Phil Flynn is writer of The Energy Report, a daily market commentary discussing oil, the Middle East, American government, economics, and their effects on the world's energies markets, as well as other commodity markets. Contact Mr. Flynn at (888) 264-5665
The oil is riding a wave of economic optimism coupled with the realities of rising demand against a backdrop of OPEC plus Russia production cuts and the new International Maritime Organization low sulfur diesel regulations. We also are getting support on expectations of a sizeable crude oil supply drop in the Energy Information Administration weekly data. Reuters is calling for a 1.8 million-barrel crude draw but up 2 million barrels on gasoline and 900,000 barrels on distillate. Runs are expected to be up 0.5.
Oil is getting support from flawed predictions of a global recession and thoughts that the U.S.-China trade war would sink global oil demand. Now with phase one of the trade deal in sight along with U.S.-China stimulus spurring oil demand, expectations are starting to rise. The dollar is starting to weaken along with more concerns that shale oil production is starting to roll over. Investors are shunning investment and banks are wary.
In France, they are having issues. S&P Platts reports “Shortages of oil products have started mounting as staff at several French refineries continue strike action, resulting in increased imports of diesel and Gasoil, sources said Friday. There are shortages of products in France,” a diesel trader said.
Gasoil traders also noted increased demand in Northwest Europe as a result of the industrial action in France. “I have seen some French demand for diesel in ARA,” another trader said, adding he expected the impact of the strikes to be felt later when strategic stocks have to be replenished.
French labor unions, including the CGT, FO and FSU, have called on employees in all sectors to take part in industrial action against the government’s pension reforms. The strike, which started December 5, has been extended several times. As the industrial action has also affected the ports, which have halted operations on multiple days and tug assistance has also been disrupted, imports have been facing difficulties, and France has had to use some of its strategic stocks, traders said.
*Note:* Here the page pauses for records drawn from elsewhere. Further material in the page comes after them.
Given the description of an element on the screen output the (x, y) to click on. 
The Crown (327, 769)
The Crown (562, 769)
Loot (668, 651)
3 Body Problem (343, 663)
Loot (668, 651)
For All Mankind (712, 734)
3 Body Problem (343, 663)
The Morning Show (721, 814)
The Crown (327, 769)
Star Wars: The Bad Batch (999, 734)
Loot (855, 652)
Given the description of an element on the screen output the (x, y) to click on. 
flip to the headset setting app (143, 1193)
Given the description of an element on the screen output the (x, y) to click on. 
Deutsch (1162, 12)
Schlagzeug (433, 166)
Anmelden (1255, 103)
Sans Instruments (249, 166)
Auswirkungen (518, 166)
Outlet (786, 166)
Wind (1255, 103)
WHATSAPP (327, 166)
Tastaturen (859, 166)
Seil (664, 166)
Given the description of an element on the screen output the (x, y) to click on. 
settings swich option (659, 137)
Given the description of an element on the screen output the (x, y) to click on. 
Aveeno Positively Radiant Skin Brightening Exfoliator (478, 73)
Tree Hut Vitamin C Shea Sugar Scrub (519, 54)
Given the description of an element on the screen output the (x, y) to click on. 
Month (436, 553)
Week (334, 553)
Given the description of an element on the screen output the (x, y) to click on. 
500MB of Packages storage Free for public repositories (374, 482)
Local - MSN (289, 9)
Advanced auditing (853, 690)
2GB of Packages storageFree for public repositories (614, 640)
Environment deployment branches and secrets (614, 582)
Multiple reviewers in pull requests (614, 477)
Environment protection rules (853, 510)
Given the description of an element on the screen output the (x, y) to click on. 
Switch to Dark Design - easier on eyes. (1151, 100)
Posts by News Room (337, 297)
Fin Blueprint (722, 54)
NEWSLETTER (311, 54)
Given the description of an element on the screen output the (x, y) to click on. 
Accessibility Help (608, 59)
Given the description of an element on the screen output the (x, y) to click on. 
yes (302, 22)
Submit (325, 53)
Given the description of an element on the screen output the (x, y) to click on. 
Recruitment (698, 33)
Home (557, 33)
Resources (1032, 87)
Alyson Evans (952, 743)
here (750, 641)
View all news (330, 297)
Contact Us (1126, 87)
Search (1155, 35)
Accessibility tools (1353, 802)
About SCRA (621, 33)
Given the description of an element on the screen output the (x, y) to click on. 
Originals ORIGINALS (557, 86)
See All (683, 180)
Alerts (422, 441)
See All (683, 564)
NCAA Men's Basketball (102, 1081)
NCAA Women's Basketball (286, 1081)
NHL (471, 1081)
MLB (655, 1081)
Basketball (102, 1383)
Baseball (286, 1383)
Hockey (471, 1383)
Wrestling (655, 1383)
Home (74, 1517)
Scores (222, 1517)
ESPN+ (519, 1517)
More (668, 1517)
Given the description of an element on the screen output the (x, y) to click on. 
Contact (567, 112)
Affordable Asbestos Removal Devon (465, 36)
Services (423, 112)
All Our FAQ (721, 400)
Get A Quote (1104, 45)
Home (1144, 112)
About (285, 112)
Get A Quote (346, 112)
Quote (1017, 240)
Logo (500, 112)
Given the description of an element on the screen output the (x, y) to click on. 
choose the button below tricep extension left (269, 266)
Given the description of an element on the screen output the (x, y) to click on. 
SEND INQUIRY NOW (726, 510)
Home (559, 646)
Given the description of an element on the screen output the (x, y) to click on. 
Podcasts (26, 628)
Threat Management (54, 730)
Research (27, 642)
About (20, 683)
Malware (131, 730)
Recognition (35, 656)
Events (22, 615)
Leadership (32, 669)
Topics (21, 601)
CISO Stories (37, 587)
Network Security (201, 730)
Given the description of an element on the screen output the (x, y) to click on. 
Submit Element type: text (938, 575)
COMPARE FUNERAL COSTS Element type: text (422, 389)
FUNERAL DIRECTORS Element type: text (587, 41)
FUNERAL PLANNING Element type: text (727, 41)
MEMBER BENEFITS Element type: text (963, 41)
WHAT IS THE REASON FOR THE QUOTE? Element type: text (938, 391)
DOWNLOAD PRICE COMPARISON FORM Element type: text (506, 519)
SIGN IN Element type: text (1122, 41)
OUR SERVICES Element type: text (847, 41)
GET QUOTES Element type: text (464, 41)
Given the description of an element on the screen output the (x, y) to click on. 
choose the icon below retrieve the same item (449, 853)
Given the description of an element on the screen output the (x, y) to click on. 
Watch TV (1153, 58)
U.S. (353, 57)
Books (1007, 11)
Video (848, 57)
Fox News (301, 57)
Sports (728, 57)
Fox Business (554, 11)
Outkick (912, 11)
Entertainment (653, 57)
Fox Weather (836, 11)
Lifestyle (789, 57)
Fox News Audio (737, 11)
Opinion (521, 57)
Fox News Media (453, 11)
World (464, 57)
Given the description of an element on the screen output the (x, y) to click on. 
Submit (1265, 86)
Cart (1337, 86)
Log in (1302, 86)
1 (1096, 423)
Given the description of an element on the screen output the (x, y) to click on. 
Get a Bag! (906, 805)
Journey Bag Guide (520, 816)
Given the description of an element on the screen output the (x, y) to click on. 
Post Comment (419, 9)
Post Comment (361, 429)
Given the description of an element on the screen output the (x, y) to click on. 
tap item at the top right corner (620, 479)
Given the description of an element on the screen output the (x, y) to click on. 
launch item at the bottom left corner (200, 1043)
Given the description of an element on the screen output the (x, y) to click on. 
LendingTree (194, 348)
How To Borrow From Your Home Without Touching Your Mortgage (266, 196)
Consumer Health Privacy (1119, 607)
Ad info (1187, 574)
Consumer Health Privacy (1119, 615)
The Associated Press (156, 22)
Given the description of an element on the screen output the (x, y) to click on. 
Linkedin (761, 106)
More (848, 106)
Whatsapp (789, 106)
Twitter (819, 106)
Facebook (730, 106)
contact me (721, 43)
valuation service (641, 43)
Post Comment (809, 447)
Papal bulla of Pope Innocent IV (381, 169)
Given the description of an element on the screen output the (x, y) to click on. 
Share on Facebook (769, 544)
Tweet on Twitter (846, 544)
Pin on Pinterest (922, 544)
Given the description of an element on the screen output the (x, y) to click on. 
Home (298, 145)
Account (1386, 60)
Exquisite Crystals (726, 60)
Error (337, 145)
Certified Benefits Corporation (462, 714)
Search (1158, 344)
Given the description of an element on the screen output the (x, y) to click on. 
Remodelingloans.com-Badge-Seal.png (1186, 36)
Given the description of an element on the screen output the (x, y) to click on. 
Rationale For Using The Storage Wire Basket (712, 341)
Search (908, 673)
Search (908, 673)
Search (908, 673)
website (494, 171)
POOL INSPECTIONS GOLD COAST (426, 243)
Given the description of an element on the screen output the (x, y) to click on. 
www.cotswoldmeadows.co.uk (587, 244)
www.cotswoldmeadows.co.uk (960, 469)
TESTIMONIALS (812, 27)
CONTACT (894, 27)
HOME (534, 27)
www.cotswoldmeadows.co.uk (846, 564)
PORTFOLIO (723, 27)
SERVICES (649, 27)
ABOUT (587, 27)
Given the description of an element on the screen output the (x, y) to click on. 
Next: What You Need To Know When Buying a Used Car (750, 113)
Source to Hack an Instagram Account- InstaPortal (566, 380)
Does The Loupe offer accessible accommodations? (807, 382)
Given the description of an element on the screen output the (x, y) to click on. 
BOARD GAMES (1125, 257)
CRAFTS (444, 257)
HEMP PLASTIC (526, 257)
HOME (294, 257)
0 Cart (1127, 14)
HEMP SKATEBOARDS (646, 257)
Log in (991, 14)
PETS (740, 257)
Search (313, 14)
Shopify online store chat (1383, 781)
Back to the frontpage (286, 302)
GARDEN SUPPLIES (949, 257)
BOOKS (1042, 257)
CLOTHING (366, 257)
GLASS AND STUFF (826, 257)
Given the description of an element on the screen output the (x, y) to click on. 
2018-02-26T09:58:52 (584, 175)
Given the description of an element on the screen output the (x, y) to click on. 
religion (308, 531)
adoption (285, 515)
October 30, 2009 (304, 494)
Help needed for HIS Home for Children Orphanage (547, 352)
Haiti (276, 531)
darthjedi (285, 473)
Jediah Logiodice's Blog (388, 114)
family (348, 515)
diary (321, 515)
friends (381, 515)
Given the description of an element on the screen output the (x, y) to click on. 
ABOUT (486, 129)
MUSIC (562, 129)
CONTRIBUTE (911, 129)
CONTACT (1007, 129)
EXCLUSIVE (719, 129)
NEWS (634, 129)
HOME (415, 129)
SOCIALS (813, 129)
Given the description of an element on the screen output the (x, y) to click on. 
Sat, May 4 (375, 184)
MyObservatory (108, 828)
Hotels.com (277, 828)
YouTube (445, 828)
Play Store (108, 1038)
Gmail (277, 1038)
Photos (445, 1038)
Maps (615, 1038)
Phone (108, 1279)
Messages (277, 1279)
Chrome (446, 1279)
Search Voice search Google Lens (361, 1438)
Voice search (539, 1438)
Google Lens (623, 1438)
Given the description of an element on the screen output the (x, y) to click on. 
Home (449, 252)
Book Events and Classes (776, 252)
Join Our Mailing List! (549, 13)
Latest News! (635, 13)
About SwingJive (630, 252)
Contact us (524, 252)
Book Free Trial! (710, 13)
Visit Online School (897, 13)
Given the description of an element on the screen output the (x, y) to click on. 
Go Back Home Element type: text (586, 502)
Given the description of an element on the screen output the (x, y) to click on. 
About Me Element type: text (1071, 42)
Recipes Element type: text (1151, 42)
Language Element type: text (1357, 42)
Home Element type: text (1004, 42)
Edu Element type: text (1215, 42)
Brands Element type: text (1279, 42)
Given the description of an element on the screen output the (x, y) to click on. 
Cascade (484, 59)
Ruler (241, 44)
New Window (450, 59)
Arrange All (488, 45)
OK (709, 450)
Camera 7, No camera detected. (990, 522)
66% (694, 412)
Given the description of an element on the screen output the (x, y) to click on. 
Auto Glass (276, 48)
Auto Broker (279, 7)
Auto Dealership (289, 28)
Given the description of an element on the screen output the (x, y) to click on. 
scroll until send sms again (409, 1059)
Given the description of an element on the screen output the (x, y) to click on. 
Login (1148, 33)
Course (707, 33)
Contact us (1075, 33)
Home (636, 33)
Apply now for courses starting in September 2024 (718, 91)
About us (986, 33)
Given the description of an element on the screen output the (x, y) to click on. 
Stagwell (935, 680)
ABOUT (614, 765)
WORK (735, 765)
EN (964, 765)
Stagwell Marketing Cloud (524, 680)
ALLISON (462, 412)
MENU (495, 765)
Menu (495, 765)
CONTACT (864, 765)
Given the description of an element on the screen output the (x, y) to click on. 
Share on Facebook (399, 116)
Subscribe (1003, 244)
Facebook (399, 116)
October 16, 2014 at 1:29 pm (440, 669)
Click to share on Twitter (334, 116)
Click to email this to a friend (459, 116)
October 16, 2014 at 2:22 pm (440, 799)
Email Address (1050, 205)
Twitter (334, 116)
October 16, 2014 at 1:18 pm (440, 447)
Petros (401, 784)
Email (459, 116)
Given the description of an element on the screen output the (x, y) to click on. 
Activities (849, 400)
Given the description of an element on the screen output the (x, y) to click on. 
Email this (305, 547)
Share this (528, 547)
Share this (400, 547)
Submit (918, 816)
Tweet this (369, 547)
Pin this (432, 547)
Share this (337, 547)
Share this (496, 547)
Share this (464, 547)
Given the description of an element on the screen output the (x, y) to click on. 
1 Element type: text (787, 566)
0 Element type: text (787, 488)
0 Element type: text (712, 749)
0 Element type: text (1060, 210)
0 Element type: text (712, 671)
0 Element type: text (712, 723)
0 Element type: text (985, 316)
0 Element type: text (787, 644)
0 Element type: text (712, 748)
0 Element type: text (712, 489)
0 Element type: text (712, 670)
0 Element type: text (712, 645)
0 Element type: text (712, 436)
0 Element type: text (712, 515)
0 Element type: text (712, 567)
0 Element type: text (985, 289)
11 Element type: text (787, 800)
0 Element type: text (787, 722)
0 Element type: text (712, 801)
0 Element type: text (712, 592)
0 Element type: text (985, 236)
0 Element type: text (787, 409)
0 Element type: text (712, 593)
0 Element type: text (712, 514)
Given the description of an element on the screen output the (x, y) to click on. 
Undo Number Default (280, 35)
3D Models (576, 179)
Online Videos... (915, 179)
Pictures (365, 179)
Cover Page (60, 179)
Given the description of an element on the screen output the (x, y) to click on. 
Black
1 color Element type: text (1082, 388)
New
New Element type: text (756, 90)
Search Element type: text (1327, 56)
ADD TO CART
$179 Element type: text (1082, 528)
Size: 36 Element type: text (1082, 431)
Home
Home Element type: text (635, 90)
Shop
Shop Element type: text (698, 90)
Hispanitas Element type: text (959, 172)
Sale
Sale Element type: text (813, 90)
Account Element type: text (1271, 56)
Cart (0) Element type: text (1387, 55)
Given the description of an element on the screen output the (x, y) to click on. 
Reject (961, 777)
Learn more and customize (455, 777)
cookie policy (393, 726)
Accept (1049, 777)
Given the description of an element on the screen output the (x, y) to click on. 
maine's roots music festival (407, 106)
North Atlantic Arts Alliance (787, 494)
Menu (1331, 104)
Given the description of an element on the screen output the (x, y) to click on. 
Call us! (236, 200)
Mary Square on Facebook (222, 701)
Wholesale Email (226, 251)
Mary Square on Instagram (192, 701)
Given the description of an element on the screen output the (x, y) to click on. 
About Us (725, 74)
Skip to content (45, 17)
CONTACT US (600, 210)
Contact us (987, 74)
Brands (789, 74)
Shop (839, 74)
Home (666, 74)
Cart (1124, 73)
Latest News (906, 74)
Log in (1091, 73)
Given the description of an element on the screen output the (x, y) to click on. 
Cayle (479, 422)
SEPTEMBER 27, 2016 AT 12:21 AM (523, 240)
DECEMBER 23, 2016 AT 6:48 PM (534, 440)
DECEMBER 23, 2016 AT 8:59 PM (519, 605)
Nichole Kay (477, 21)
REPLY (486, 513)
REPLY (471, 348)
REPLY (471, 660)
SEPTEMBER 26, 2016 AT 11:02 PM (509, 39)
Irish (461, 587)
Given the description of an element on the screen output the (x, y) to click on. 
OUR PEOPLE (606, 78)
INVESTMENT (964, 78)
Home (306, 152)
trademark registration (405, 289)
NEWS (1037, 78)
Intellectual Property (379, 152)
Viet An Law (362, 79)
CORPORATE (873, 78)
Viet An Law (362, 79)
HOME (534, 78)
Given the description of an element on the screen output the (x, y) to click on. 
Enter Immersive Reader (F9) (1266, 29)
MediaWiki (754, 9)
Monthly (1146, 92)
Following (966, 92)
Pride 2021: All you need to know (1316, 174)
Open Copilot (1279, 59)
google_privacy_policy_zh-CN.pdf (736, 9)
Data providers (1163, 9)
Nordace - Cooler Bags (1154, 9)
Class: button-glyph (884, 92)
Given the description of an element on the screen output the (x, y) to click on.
Natural gas came back up on a potential return to winter. You remember winter, don’t you? We had it on Halloween. Yet Bret Walts of BAMWX says that winter may not stay that long. He writes that major warmth persists over the next 7 days for the Eastern U.S. with warmth also present in the northern CONUS and Canada. However, into the 8-14-day period, the warmth begins to shift to primarily the Eastern U.S. as colder air builds in Western Canada.
A strong cold front ~Jan. 5 – 8 will likely allow for cooler air to briefly spread eastward in the northern/NE U.S and perhaps the East Coast. However, any cool down looks to be relatively short-lived. Overall, aside from maybe a few days late-week 2, heating demand should remain below normal into the week three period (and likely dropping again into week 3) with warmer risks, especially in the SE US by Jan. 10.